Timothy Garton Ash – Wikipedia

Timothy Garton Ash (2019)

Timothy Garton Ash, FRSA (* 12. Juli 1955 in London) ist ein britischer Historiker, Publizist und Schriftsteller. Sein Forschungsschwerpunkt ist die Gegenwartsgeschichte Europas seit 1945.

Leben[Bearbeiten | Quelltext bearbeiten]

Timothy Garton Ash besuchte die Schule in Sherborne, schloss auf der Basis seiner exzellenten Noten dann ein Studium der Geschichtswissenschaft an der britischen Universität Oxford an. Seine Thomas-Mann-Lektüre gibt er im webdokumentierten Berkeley-Universitäts-Interview als ausschlaggebend für sein großes Interesse an Deutschland an („Thomas Mann is to blame for my interest in Germany“ – „Thomas Mann ist schuld an meinem Interesse an Deutschland“).[1] Dementsprechend forschte er für seine Doktorarbeit über Berlin and the Nazis an der Freien Universität Berlin. Von West-Berlin zog er 1980 für neun Monate nach Ost-Berlin und forschte als Doktorand an der Humboldt-Universität.[2] Da viele heute zugängliche Archive damals noch verschlossen waren, verlagerte sich seine Fragestellung „What do people do about a dictatorship?“ – „Wie verhalten sich die Leute zu Diktaturen?“ – teilweise auf die zeitgenössischen Parallelen im SED-Staat. Für den Spectator schrieb er unter dem Pseudonym Edward Marston Beiträge zur Situation im Ostblock.[3] Als Zeitgeschichtler der Emanzipation Mitteleuropas vom Ostblock-Sozialismus wurde er ein Grenzgänger zwischen Journalist und Gelehrtem („mixture of both journalism and scholarship“ – „eine Mischung aus Journalismus und Wissenschaft“) und bezeichnete sich als „engagierten Beobachter“.[3]

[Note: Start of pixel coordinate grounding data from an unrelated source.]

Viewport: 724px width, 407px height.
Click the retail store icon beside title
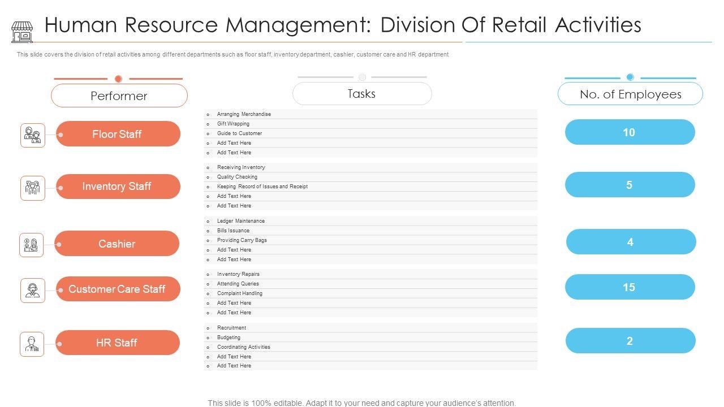coord(22,32)
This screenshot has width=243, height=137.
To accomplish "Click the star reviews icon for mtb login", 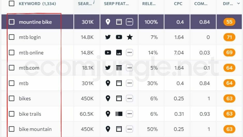I will pyautogui.click(x=130, y=37).
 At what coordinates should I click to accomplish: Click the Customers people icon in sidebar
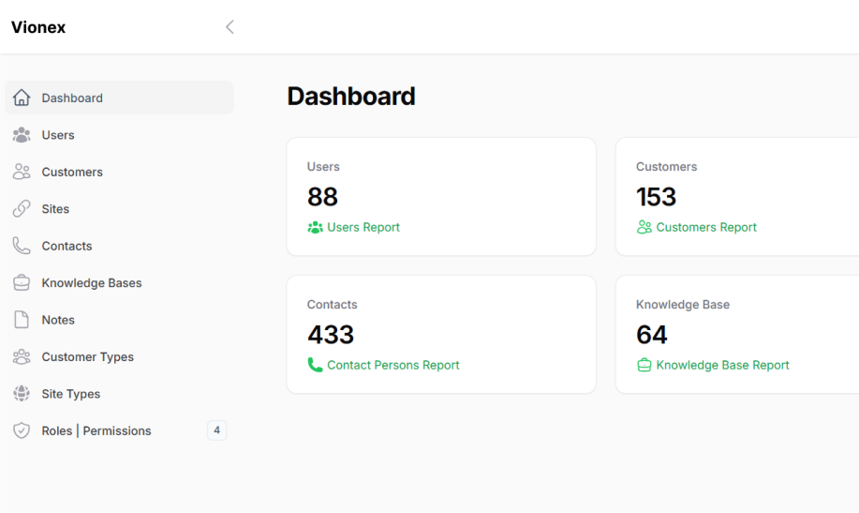[22, 172]
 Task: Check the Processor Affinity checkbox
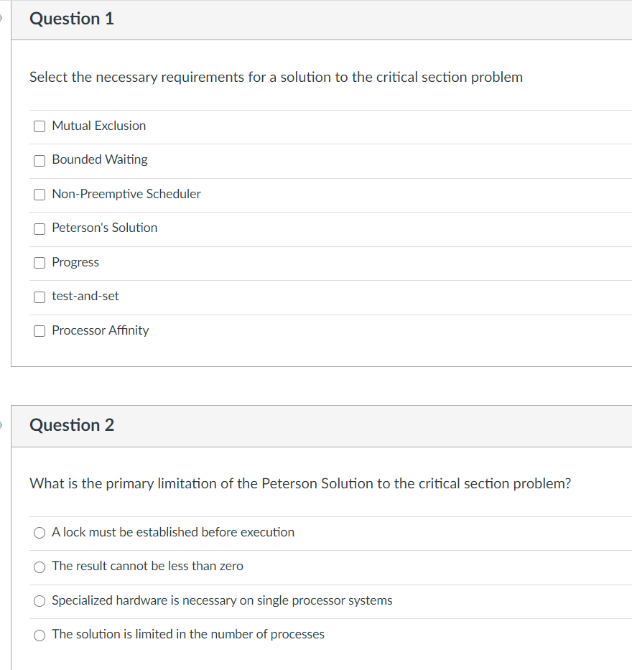(40, 330)
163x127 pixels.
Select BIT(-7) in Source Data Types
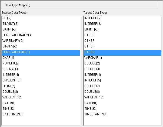pyautogui.click(x=7, y=18)
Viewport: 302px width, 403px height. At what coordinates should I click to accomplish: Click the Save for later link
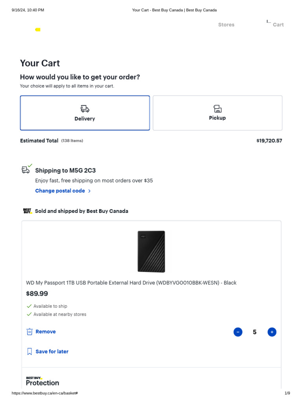tap(52, 351)
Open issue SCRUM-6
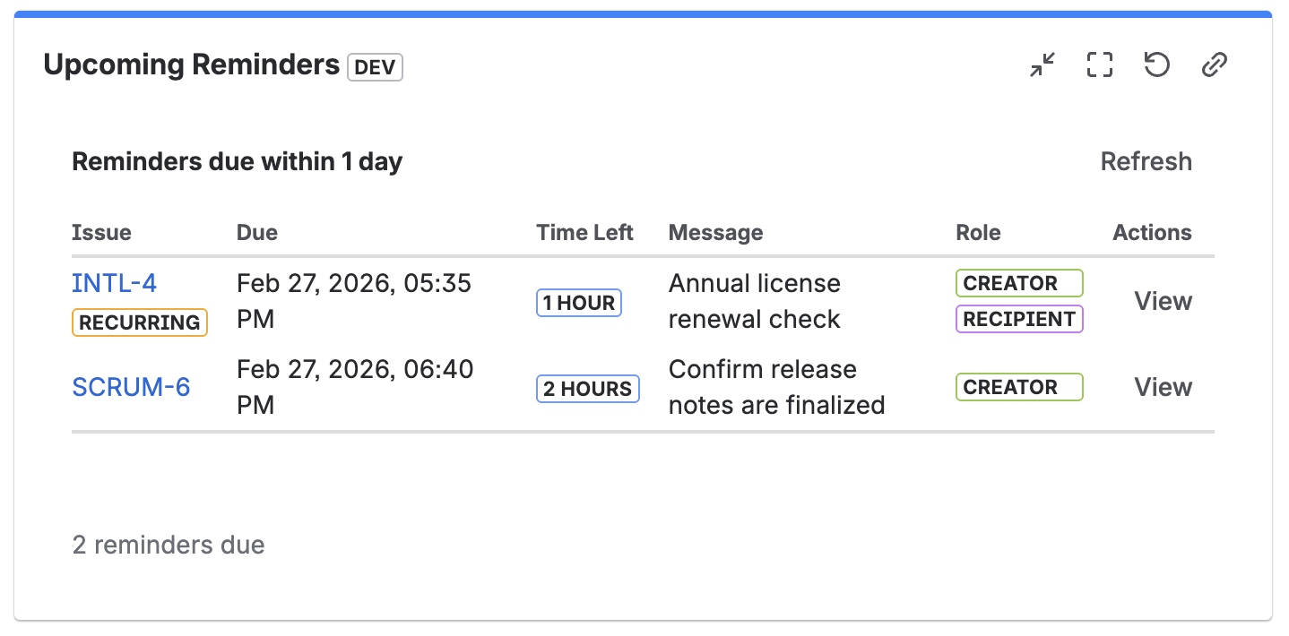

Garton Ash wurde Professor und Direktor des European Studies Centre am St Antony’s College der University of Oxford, außerdem ist er Hoover senior fellow mit Lehrverpflichtungen an der Universität Stanford. Neben seiner wissenschaftlichen Arbeit schreibt er regelmäßig Beiträge für verschiedene international renommierte Zeitungen, darunter The Guardian, wo er regelmäßiger Kolumnist ist, und New York Review of Books. Garton Ash ist auch Mitglied der Berlin-Brandenburgischen Akademie der Wissenschaften und Kuratoriumsmitglied der Initiative Europa eine Seele geben. Er ist Gründungsmitglied des European Council on Foreign Relations (ECFR). Sein Sohn Alec Ash hat als Autor und Journalist in Beijing ebenfalls Bekanntheit erlangt.[4]

Seine in Deutschland bekanntesten Werke sind: Ein Jahrhundert wird abgewählt und Im Namen Europas. Er veröffentlichte auch Erzählungen mit autobiografischem Hintergrund: In Die Akte Romeo beschreibt er die Suche nach seinen eigenen Stasi-Akten und die nachträgliche Auseinandersetzung mit den auf ihn angesetzten Stasi-Spitzeln. Sein Buch Freie Welt: Europa, Amerika und die Chance der Krise befasst sich mit den Rahmenbedingungen der neoliberalen Globalisierungsagenda und den unterschiedlichen Strategien der führenden westlichen Politiker dazu.[5]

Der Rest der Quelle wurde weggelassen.